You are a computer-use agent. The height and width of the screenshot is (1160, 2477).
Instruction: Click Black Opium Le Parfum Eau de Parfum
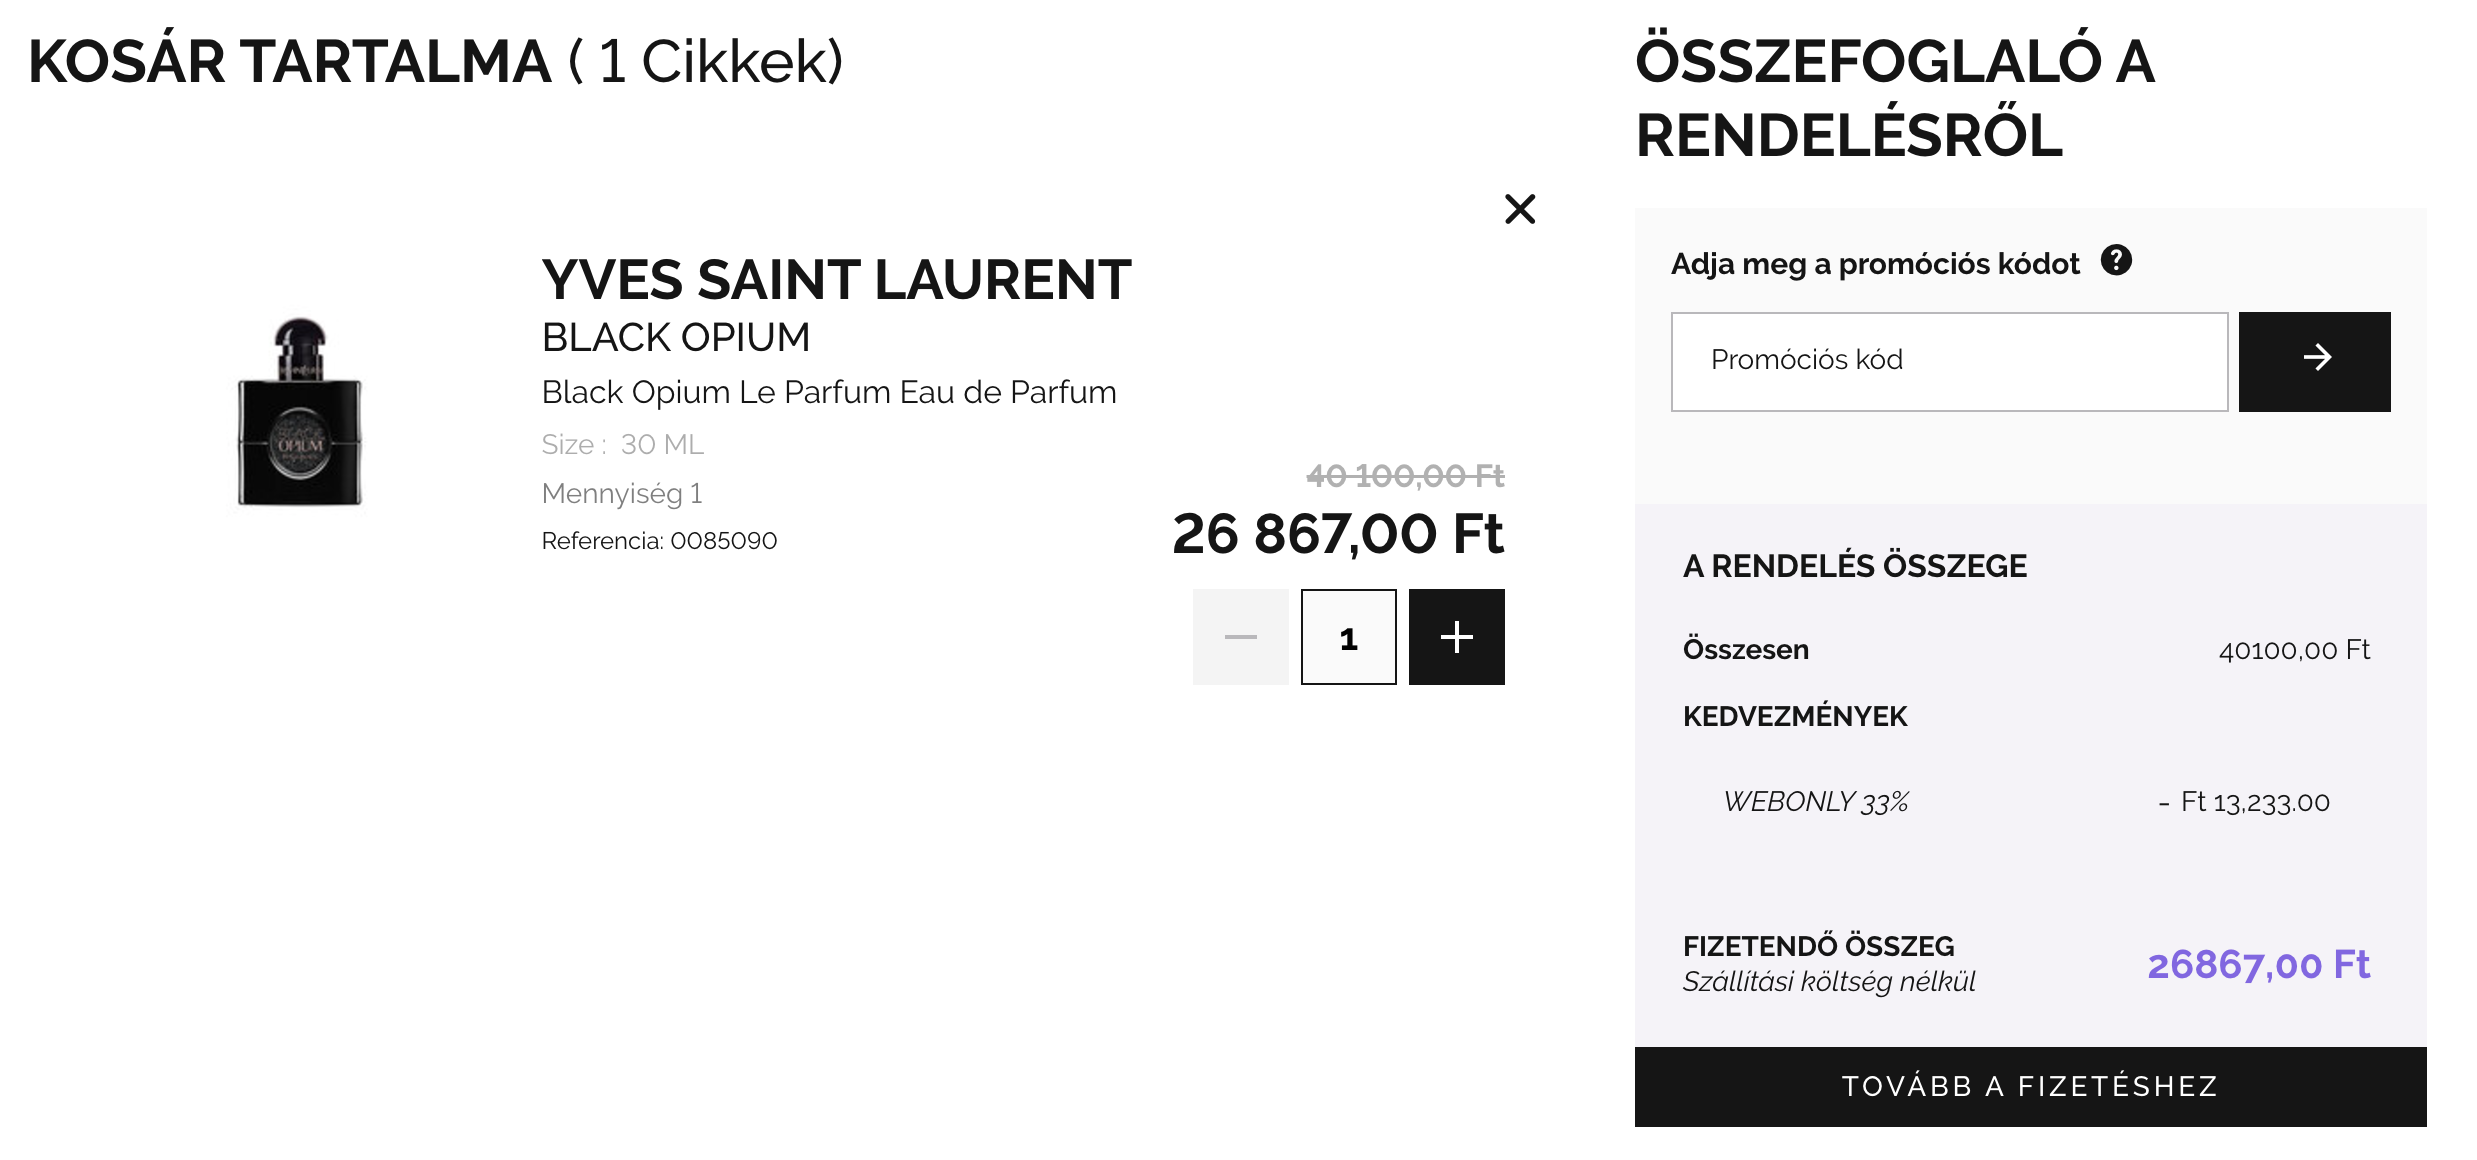coord(828,392)
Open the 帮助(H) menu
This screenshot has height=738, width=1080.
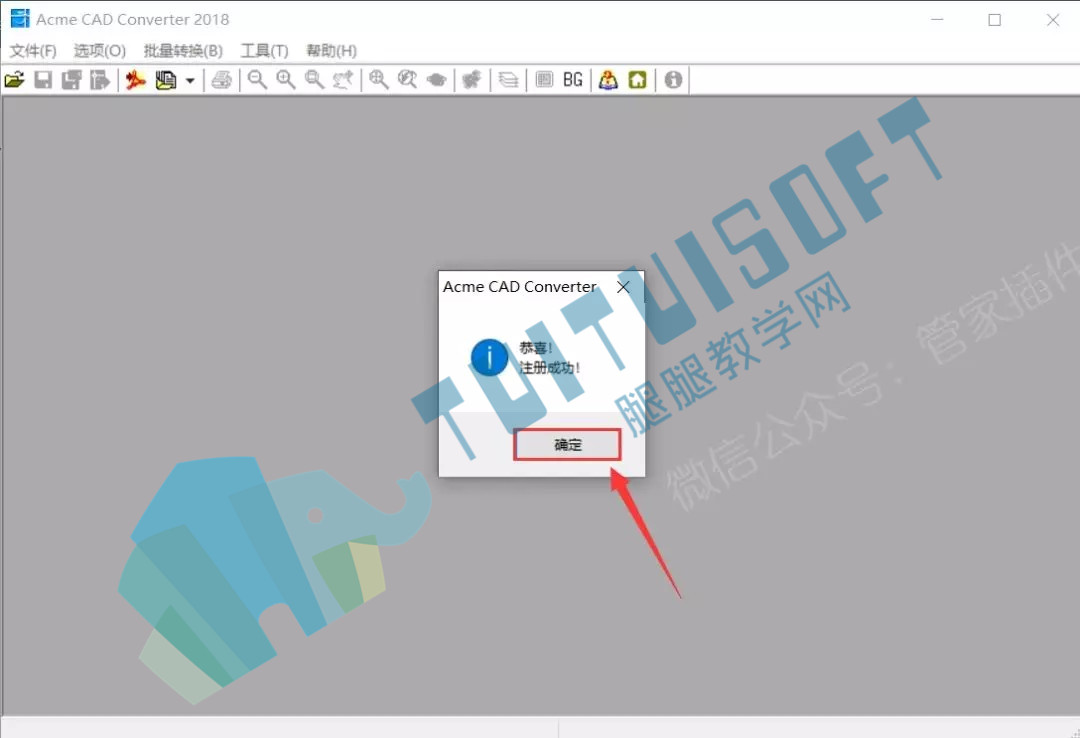[x=331, y=50]
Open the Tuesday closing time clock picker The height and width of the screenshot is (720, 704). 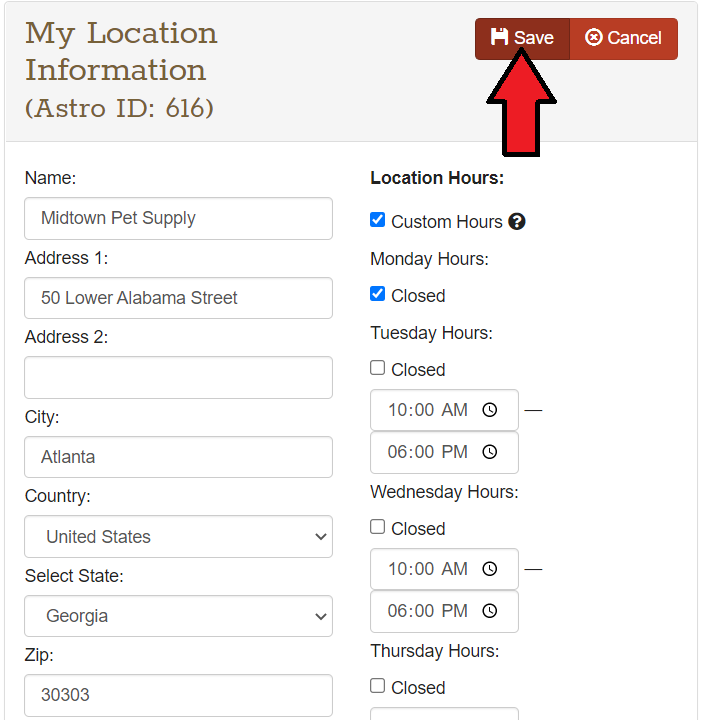tap(490, 452)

TASK DIRECTIONS →
Rewrite the rows from their start up to and including the line with "[x=331, y=50]", swapping "screenshot" for "screen capture" and leaving everything else unchanged. Leave the pictures out of your answer.

OUTPUT OF THE EXERCISE →
You are a computer-use agent. The height and width of the screen capture is (1160, 2477).
Instruction: Click Black Opium Le Parfum Eau de Parfum
coord(828,392)
Open the 帮助(H) menu
This screen capture has height=738, width=1080.
[x=331, y=50]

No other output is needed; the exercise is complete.